Two people carrying a solar panel at a solar farm.

Image source: Getty Images.

That's why TotalEnergies isn't giving up on these energy sources. In fact, it even expects to grow its carbon energy business over the next few years. That said, the goal is to shift the focus from oil to natural gas, which is viewed as a transition fuel between coal and renewable power. Oil is expected to fall from 55% of its business to 35% between 2019 and 2030, while natural gas will expand from 40% to 50%. Making up the difference will be TotalEnergies' "electrons" business, which is expected to triple in size from 5% in 2019 to 15% in 2030.  

That may not sound like much, but TotalEnergies is a business with a $125 billion market cap, so we are talking about a very big shift. It's so important to the company's future that it changed its name from just Total to TotalEnergies in an effort to highlight that it is more than just an oil driller. And its shareholders seem to like this decision, strongly backing the company's plans in a recent proxy vote. So TotalEnergies is offering investors a mix of the new and the old, and the highest dividend yield of the energy majors.   

The line in the sand

That last point is key here, given that TotalEnergies isn't the only energy major looking to transition along with the world toward cleaner alternatives.
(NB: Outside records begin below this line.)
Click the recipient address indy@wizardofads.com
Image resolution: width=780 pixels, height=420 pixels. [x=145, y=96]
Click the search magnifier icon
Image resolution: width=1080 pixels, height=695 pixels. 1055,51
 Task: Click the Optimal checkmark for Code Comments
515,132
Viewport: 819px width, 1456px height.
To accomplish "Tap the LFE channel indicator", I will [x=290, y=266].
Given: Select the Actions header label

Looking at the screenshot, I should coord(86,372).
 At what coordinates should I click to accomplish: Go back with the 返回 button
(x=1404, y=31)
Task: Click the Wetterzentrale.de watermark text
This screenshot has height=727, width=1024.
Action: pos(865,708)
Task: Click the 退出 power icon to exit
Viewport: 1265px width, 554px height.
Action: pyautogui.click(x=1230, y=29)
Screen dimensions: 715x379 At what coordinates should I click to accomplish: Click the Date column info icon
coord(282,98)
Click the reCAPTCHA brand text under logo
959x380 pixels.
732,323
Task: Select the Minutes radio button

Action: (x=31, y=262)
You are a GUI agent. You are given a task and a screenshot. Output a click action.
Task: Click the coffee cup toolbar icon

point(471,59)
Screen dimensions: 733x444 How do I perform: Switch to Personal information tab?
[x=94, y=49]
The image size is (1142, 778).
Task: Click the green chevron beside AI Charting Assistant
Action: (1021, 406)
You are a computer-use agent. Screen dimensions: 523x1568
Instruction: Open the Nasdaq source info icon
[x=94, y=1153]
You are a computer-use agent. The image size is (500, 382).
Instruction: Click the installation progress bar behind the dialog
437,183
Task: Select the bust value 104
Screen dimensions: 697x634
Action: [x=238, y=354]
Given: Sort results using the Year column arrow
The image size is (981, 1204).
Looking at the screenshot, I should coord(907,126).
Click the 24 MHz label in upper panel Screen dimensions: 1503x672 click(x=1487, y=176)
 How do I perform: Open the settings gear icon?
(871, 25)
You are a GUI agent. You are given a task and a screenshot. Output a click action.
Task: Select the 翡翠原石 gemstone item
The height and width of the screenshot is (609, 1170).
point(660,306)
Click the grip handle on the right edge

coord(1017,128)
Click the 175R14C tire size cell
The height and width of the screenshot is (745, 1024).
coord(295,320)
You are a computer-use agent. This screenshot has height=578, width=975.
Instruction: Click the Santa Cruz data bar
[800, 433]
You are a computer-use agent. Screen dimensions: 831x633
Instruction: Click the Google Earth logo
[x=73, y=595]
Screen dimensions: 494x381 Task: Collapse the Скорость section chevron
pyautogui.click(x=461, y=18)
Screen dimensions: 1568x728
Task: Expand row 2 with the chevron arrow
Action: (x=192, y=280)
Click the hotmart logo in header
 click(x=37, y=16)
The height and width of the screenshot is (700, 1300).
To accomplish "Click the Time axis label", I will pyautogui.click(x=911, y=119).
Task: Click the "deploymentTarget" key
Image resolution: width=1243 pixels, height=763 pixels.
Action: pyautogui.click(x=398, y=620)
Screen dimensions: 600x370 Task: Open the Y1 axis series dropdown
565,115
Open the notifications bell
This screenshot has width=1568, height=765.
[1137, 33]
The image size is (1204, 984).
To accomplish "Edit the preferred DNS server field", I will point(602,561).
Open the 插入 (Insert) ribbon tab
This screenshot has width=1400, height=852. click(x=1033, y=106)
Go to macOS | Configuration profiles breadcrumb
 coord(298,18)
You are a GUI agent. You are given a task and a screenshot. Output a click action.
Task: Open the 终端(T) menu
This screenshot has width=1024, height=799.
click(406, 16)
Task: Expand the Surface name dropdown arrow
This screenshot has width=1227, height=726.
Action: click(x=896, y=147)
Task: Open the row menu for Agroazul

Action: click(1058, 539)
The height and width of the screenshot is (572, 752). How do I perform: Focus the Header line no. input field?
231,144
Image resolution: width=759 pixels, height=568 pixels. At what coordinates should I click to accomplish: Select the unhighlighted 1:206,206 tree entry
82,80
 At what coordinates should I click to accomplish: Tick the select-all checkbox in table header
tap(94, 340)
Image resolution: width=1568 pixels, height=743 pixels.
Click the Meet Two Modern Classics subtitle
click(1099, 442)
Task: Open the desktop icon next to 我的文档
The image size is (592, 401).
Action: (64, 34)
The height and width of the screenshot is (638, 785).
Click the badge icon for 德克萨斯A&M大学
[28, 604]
The other big names going down a similar path, BP (BP -0.17%) and Shell (RDS.B), both cut their dividends at roughly the same time that they announced their clean energy shifts. Sure, that will free up cash flow that can be put toward capital investments in the renewable power space (and debt reduction efforts), but dividend investors took a painful hit. Only TotalEnergies has so far made the commitment to both its dividend and a clean energy transition.

Notably, in 2020, TotalEnergies was very clear about its ability to sustain its dividend. Several times management stated explicitly that as long as oil averaged around $40 a barrel, it would be able to keep paying the dividend. The reason for this commitment was simple -- it understood the importance of dividends to its shareholders. That was reassuring when oil prices were low, but shouldn't be forgotten now that oil prices are back at pre-pandemic levels.  

TOT Dividend Per Share (Quarterly) Chart

TOT Dividend Per Share (Quarterly) data by YCharts

Yes, the dividend is more secure today than it was at the nadir in 2020. Of course, TotalEnergies will be able to use the extra cash flow it's benefiting from now to solidify its balance sheet and fund its energy transition. But the commitment to shareholders sets it apart, providing a better outcome for dividend investors than what transpired at BP and Shell. That commitment to shareholders is more than just a nicety. It also shows that TotalEnergies has a strong grasp on the highly cyclical nature of the oil industry and can ride the entire cycle while still rewarding investors (and not panicking or using an industry downturn to justify drastic changes that investors might find unappealing). Slow and steady is clearly TotalEnergies' long-term goal with its energy transition.

Nothing is perfect

Let's be clear: Investing in the energy sector is not for the faint of heart today. There are very real issues that have to be addressed. However, the world can't simply abandon carbon fuels; they are too important. And, at this point, TotalEnergies is the only oil major that is addressing the long-term industry shift while still remaining committed to rewarding investors with consistent dividend payments. Factor in a peer-leading yield, and that sounds like a win for any investor looking at the energy sector today.